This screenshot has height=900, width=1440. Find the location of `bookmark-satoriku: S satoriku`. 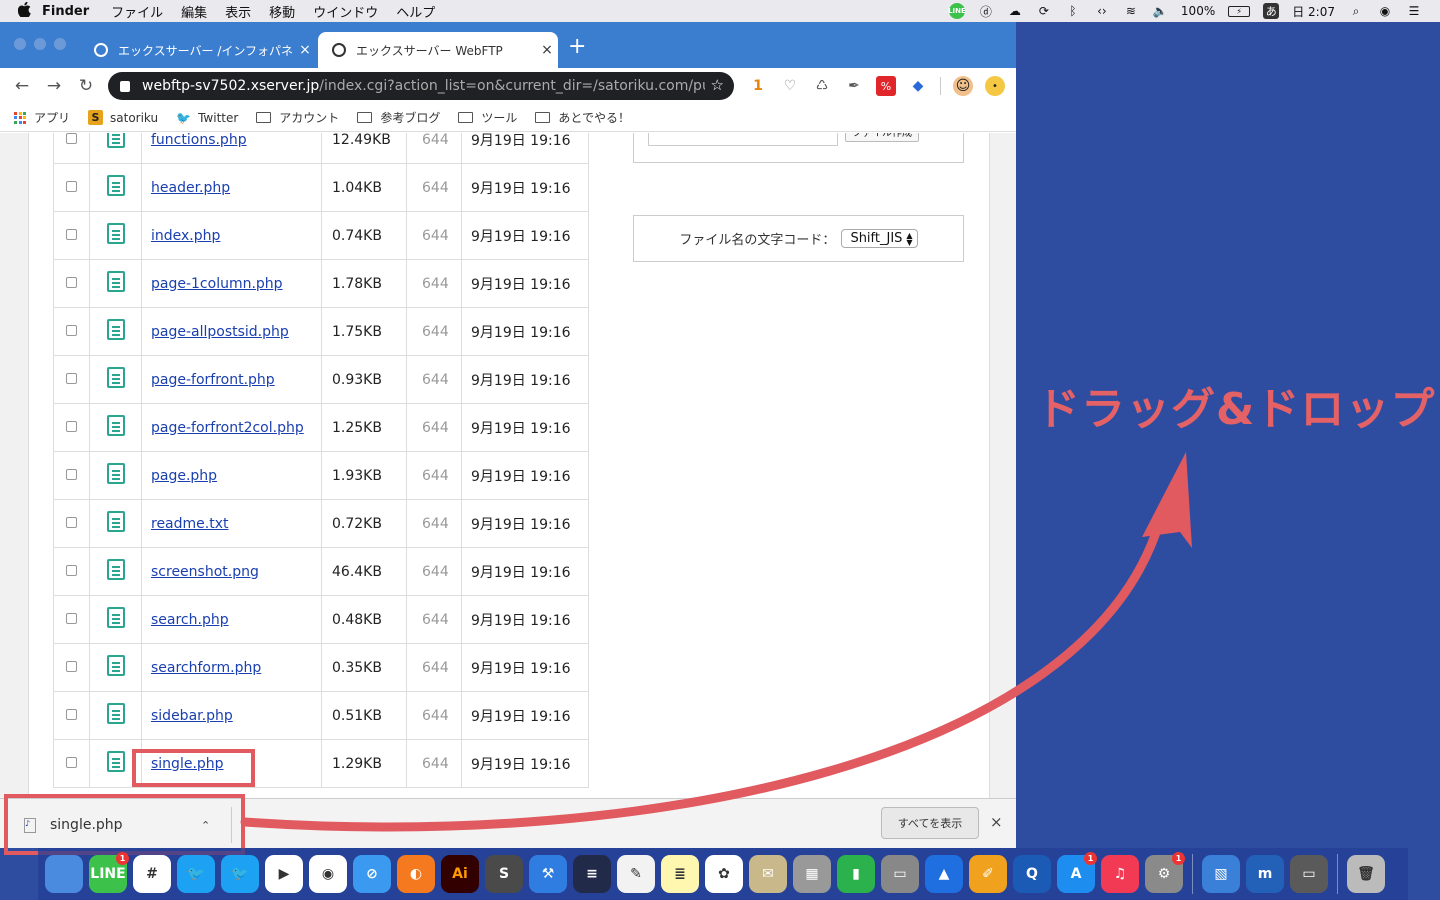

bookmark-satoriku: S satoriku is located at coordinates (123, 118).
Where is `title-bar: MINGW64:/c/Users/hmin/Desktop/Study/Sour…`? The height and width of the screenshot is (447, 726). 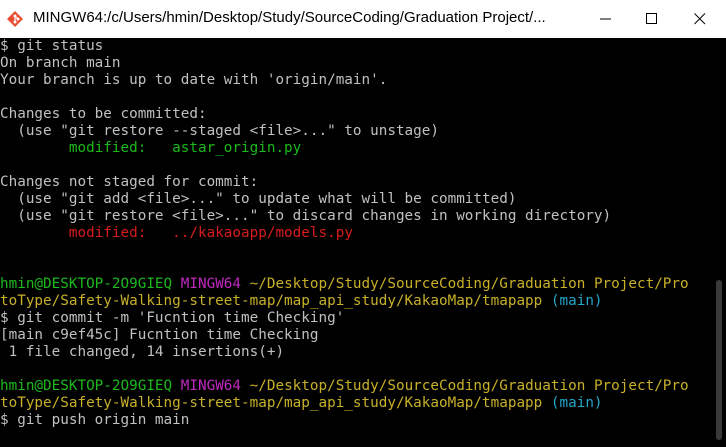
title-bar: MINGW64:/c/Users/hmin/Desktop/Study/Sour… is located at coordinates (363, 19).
════════
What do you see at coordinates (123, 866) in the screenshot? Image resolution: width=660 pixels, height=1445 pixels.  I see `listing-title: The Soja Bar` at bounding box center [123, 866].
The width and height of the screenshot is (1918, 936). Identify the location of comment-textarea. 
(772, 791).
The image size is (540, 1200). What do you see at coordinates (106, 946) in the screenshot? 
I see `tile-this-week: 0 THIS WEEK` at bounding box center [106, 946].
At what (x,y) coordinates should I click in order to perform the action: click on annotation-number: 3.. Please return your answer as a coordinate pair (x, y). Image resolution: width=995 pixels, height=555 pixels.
════════
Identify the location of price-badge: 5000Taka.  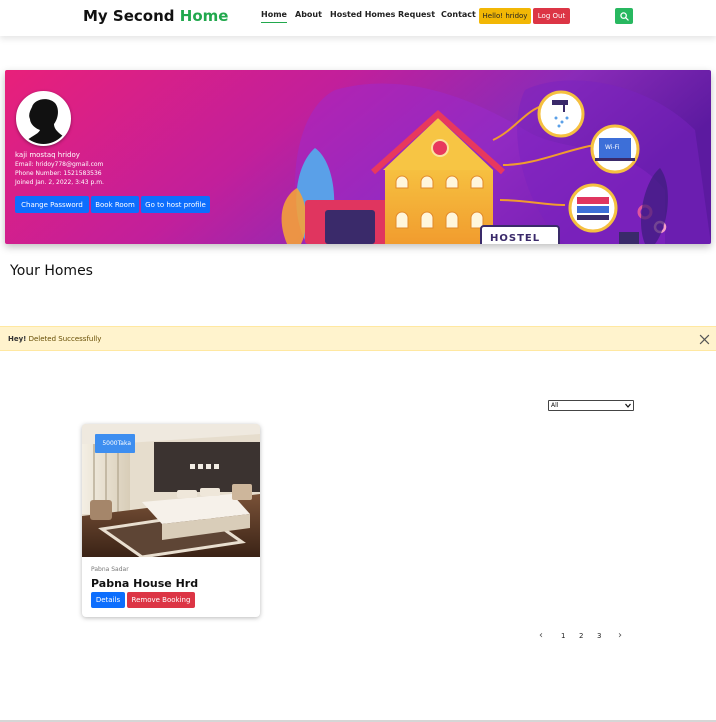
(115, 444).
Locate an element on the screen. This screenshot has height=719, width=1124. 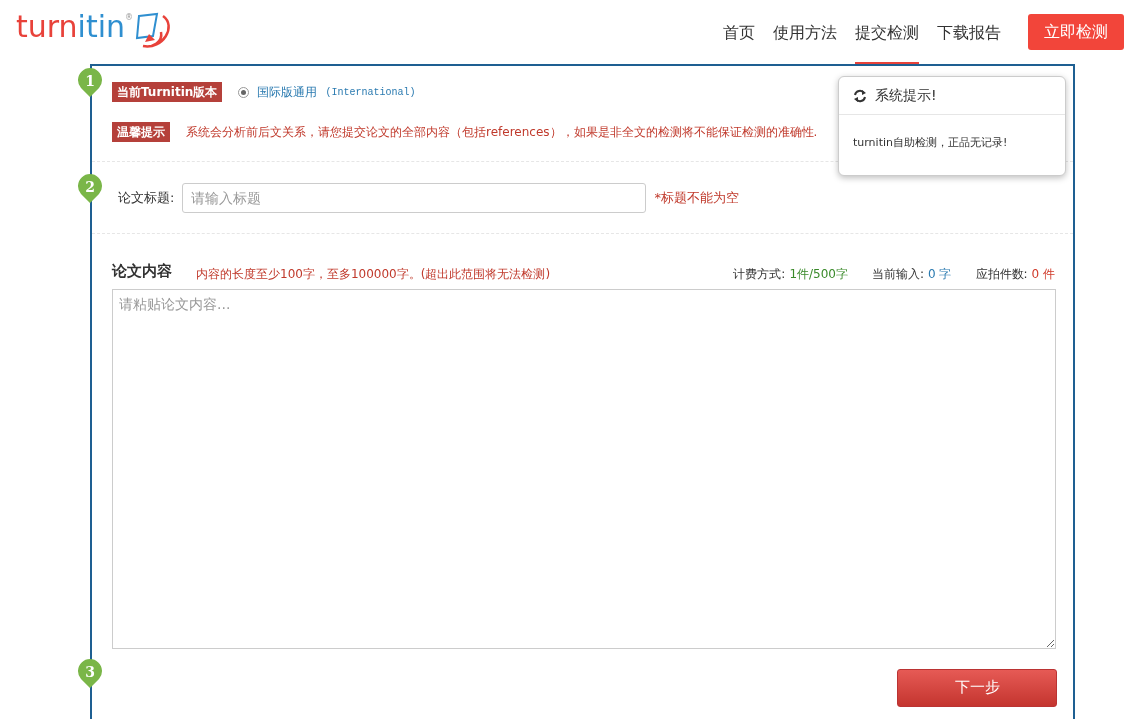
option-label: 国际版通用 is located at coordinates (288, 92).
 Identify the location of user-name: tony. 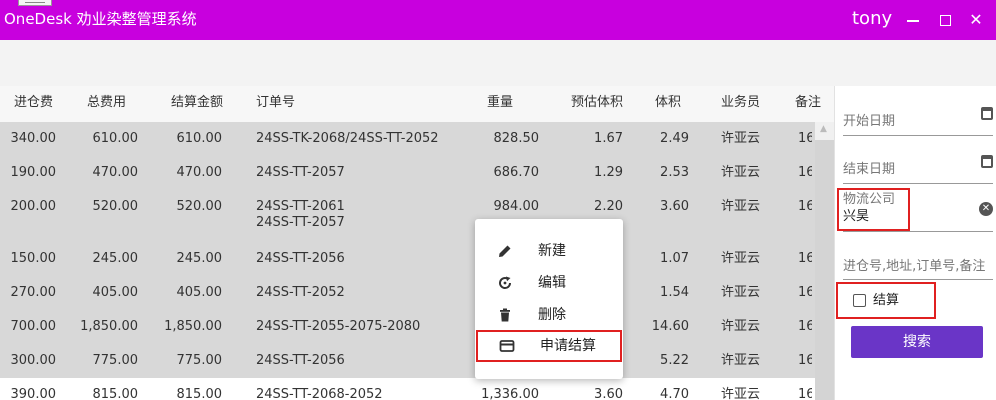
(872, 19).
════════
■ EXERCISE OBJECTIVE
Could you give the lines, starting with the line that contains "This screenshot has height=900, width=1440." and going on through the line that contains "title-bar: MINGW64:/c/Users/hmin/Desktop/Study/Sour… is", as a JSON list of strings with one string per line, leaving out blank lines and the pictures?

■ WRITTEN RESPONSE
[
  "This screenshot has height=900, width=1440. Find the location of `bookmark-satoriku: S satoriku`. ",
  "bookmark-satoriku: S satoriku is located at coordinates (123, 118).",
  "Where is `title-bar: MINGW64:/c/Users/hmin/Desktop/Study/Sour…`? The height and width of the screenshot is (447, 726). ",
  "title-bar: MINGW64:/c/Users/hmin/Desktop/Study/Sour… is located at coordinates (363, 19)."
]